--- start of Data entries ---

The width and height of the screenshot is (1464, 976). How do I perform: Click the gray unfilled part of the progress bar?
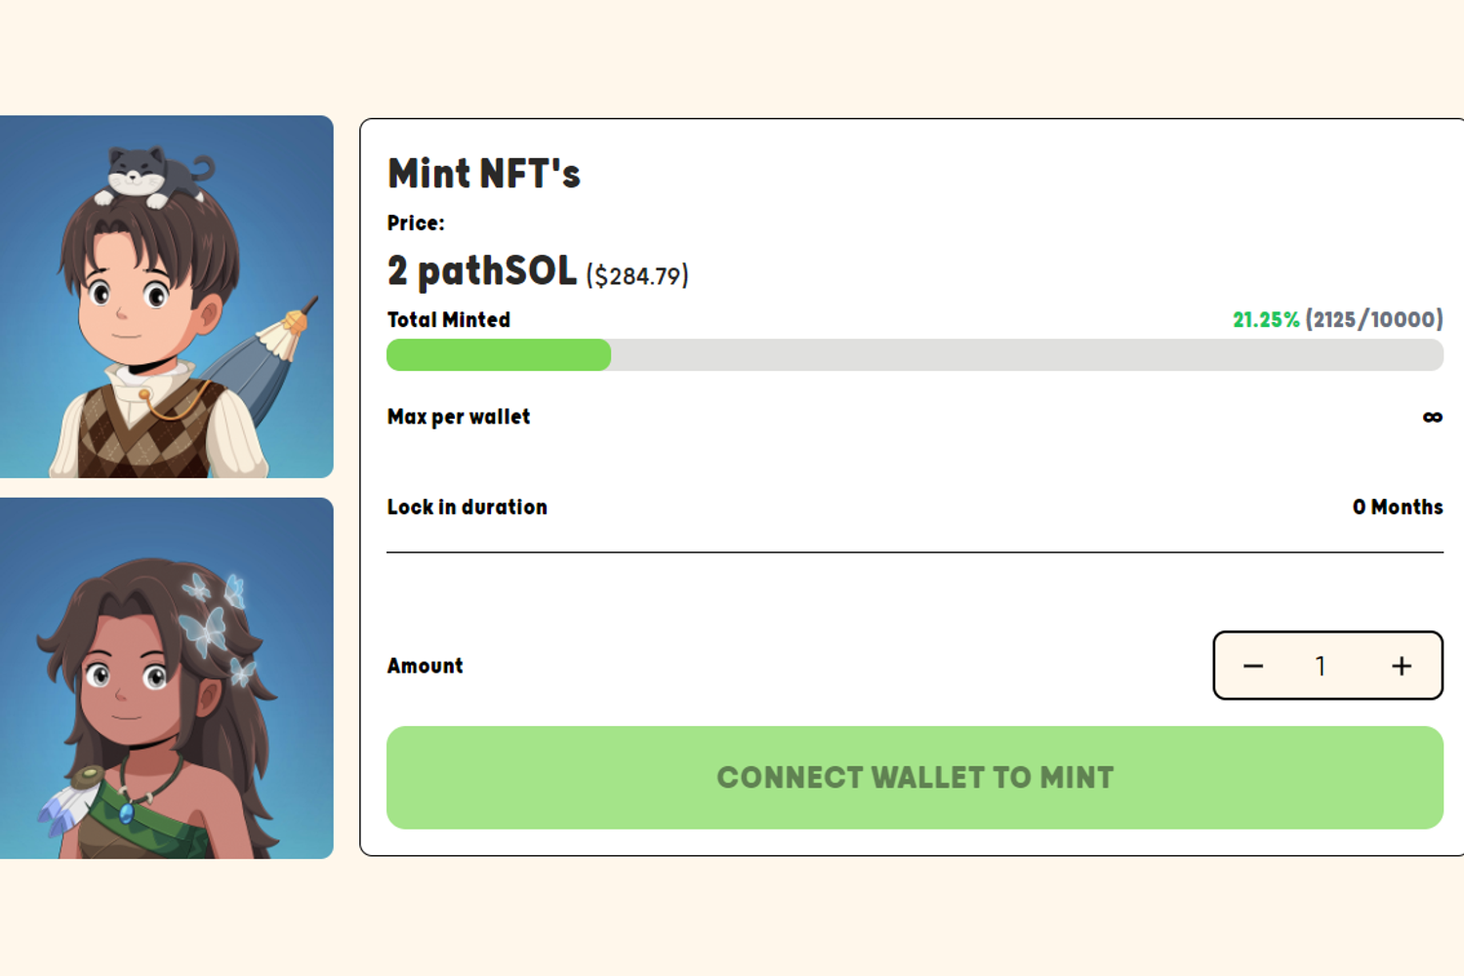1025,355
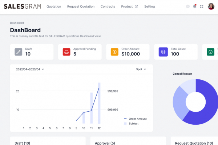218x145 pixels.
Task: Open the Product external link
Action: [x=129, y=7]
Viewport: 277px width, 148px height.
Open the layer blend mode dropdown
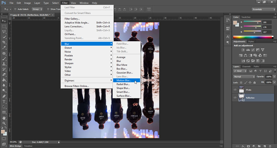tap(244, 77)
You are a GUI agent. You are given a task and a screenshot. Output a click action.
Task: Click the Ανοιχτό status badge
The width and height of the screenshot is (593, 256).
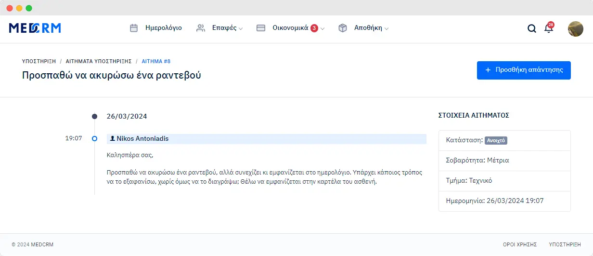click(496, 140)
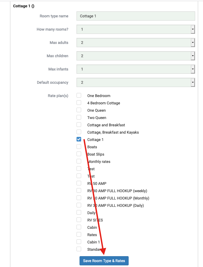Image resolution: width=203 pixels, height=267 pixels.
Task: Check Cottage and Breakfast rate plan
Action: (x=79, y=125)
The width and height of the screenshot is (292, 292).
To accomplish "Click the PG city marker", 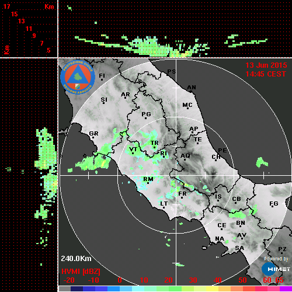I will 145,118.
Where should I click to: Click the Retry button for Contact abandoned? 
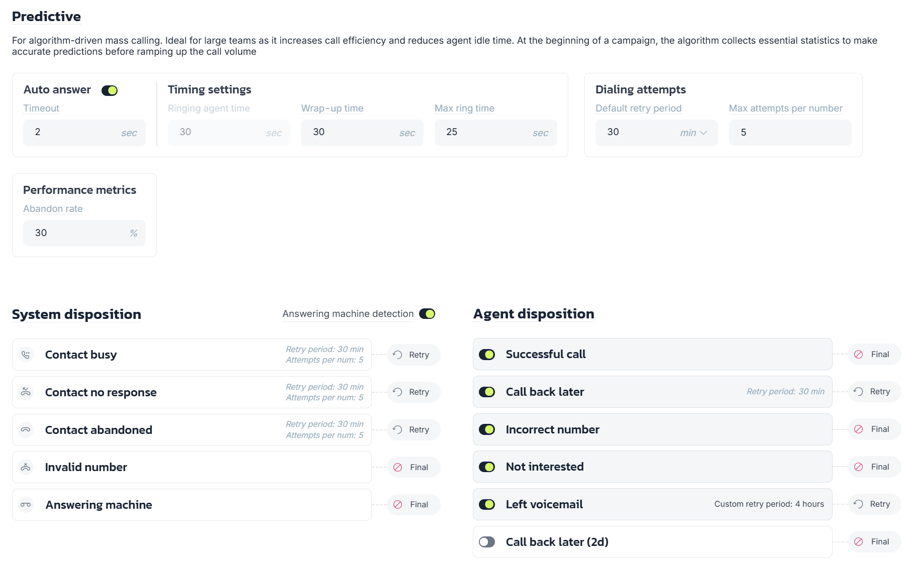pyautogui.click(x=414, y=430)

--- end of Data entries ---

**Instruction:** Reproduce the stretch of the material from the line containing "Viewport: 277px width, 148px height." through the line containing "tap(244, 77)", increasing every coordinate in the answers by 48. Leave the pictures out of your reply.

**Exercise answer:**
Viewport: 277px width, 148px height.
Open the layer blend mode dropdown
tap(292, 125)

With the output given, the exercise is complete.